▸ **Problem**
Can you repeat every row below, swapping "Where should I click to" for "What should I click to" and leaving everything else unchanged?

▬▬▬▬▬▬

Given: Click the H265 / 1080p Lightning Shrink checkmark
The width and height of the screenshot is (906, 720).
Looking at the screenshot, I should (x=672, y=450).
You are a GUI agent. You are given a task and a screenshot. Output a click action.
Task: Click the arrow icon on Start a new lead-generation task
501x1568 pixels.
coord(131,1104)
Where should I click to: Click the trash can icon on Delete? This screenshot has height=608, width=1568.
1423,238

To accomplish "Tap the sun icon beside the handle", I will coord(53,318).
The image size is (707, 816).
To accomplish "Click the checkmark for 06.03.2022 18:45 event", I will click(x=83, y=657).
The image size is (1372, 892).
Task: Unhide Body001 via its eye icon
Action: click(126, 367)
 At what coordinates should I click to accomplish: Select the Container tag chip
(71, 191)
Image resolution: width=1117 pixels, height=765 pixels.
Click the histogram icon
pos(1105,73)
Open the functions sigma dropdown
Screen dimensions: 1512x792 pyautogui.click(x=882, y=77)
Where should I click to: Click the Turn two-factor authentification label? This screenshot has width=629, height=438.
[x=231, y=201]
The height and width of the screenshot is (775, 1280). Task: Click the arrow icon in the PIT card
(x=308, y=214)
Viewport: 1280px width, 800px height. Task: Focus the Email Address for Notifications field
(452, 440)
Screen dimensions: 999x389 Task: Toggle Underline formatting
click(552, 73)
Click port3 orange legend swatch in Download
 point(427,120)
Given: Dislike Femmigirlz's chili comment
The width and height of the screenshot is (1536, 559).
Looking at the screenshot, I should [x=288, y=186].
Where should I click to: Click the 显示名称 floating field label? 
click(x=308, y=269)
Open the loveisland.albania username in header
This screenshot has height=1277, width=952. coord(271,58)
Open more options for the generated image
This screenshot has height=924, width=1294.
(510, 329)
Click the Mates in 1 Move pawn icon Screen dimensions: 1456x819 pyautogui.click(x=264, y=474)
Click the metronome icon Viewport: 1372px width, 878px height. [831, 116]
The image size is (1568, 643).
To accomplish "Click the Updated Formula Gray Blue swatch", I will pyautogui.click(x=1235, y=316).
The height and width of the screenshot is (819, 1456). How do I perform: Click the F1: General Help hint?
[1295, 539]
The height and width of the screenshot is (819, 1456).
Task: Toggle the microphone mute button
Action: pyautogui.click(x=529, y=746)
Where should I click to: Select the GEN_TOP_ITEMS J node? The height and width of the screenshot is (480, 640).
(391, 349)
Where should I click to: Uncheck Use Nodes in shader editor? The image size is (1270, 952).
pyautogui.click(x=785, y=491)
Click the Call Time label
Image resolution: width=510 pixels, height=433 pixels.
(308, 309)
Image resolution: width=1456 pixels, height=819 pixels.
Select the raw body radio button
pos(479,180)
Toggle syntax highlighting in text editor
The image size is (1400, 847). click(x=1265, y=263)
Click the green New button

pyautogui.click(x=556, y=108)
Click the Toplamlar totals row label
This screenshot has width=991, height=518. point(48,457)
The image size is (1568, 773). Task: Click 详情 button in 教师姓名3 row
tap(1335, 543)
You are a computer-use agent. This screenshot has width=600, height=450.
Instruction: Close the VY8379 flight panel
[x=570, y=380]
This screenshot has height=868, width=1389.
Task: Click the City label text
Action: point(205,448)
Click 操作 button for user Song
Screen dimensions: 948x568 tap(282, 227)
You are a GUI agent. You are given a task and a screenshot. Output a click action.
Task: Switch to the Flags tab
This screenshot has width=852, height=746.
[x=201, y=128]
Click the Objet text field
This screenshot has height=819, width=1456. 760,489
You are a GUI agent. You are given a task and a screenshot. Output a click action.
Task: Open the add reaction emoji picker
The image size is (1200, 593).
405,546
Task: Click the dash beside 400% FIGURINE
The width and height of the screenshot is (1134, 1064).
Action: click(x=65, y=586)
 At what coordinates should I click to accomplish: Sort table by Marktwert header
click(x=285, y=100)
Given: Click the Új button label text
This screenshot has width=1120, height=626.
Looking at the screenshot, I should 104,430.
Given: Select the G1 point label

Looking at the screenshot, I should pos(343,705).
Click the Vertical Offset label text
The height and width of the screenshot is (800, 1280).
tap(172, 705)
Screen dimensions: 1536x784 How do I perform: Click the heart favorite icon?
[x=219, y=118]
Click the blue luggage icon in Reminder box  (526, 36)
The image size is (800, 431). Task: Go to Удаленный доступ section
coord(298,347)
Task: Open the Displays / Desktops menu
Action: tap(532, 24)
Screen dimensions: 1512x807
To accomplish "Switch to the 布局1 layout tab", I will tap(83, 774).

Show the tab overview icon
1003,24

▬▬▬▬▬▬

▸ **Task response**
Given: Click the H265 / 1080p Lightning Shrink checkmark
The width and height of the screenshot is (906, 720).
Looking at the screenshot, I should (x=672, y=450).
You are a GUI agent. You are given a task and a screenshot. Output a click action.
Task: Click the arrow icon on Start a new lead-generation task
501x1568 pixels.
coord(131,1104)
What should I click to: Click the trash can icon on Delete? This screenshot has height=608, width=1568.
1423,238

To accomplish "Tap the sun icon beside the handle", I will coord(53,318).
The image size is (707, 816).
To accomplish "Click the checkmark for 06.03.2022 18:45 event", I will click(x=83, y=657).
The image size is (1372, 892).
Task: Unhide Body001 via its eye icon
Action: click(126, 367)
 At what coordinates should I click to accomplish: Select the Container tag chip
(71, 191)
Image resolution: width=1117 pixels, height=765 pixels.
Click the histogram icon
pos(1105,73)
Open the functions sigma dropdown
Screen dimensions: 1512x792 pyautogui.click(x=882, y=77)
What should I click to: Click the Turn two-factor authentification label? This screenshot has width=629, height=438.
[x=231, y=201]
The height and width of the screenshot is (775, 1280). Task: Click the arrow icon in the PIT card
(x=308, y=214)
Viewport: 1280px width, 800px height. Task: Focus the Email Address for Notifications field
(452, 440)
Screen dimensions: 999x389 Task: Toggle Underline formatting
click(552, 73)
Click port3 orange legend swatch in Download
 point(427,120)
Given: Dislike Femmigirlz's chili comment
The width and height of the screenshot is (1536, 559).
Looking at the screenshot, I should [x=288, y=186].
What should I click to: Click the 显示名称 floating field label? 
click(x=308, y=269)
Open the loveisland.albania username in header
This screenshot has height=1277, width=952. coord(271,58)
Open more options for the generated image
This screenshot has height=924, width=1294.
(510, 329)
Click the Mates in 1 Move pawn icon Screen dimensions: 1456x819 pyautogui.click(x=264, y=474)
Click the metronome icon Viewport: 1372px width, 878px height. [831, 116]
The image size is (1568, 643).
To accomplish "Click the Updated Formula Gray Blue swatch", I will pyautogui.click(x=1235, y=316).
The height and width of the screenshot is (819, 1456). How do I perform: Click the F1: General Help hint?
[1295, 539]
The height and width of the screenshot is (819, 1456).
Task: Toggle the microphone mute button
Action: pyautogui.click(x=529, y=746)
What should I click to: Select the GEN_TOP_ITEMS J node? The height and width of the screenshot is (480, 640).
(391, 349)
What should I click to: Uncheck Use Nodes in shader editor? The image size is (1270, 952).
pyautogui.click(x=785, y=491)
Click the Call Time label
Image resolution: width=510 pixels, height=433 pixels.
(308, 309)
Image resolution: width=1456 pixels, height=819 pixels.
Select the raw body radio button
pos(479,180)
Toggle syntax highlighting in text editor
The image size is (1400, 847). click(x=1265, y=263)
Click the green New button

pyautogui.click(x=556, y=108)
Click the Toplamlar totals row label
This screenshot has width=991, height=518. point(48,457)
The image size is (1568, 773). Task: Click 详情 button in 教师姓名3 row
tap(1335, 543)
You are a computer-use agent. This screenshot has width=600, height=450.
Instruction: Close the VY8379 flight panel
[x=570, y=380]
This screenshot has height=868, width=1389.
Task: Click the City label text
Action: point(205,448)
Click 操作 button for user Song
Screen dimensions: 948x568 tap(282, 227)
You are a GUI agent. You are given a task and a screenshot. Output a click action.
Task: Switch to the Flags tab
This screenshot has width=852, height=746.
[x=201, y=128]
Click the Objet text field
This screenshot has height=819, width=1456. 760,489
You are a GUI agent. You are given a task and a screenshot. Output a click action.
Task: Open the add reaction emoji picker
The image size is (1200, 593).
405,546
Task: Click the dash beside 400% FIGURINE
The width and height of the screenshot is (1134, 1064).
Action: click(x=65, y=586)
 At what coordinates should I click to accomplish: Sort table by Marktwert header
click(x=285, y=100)
Given: Click the Új button label text
This screenshot has width=1120, height=626.
Looking at the screenshot, I should 104,430.
Given: Select the G1 point label

Looking at the screenshot, I should pos(343,705).
Click the Vertical Offset label text
The height and width of the screenshot is (800, 1280).
tap(172, 705)
Screen dimensions: 1536x784 How do I perform: Click the heart favorite icon?
[x=219, y=118]
Click the blue luggage icon in Reminder box  (526, 36)
The image size is (800, 431). Task: Go to Удаленный доступ section
coord(298,347)
Task: Open the Displays / Desktops menu
Action: tap(532, 24)
Screen dimensions: 1512x807
To accomplish "Switch to the 布局1 layout tab", I will tap(83, 774).

Show the tab overview icon
1003,24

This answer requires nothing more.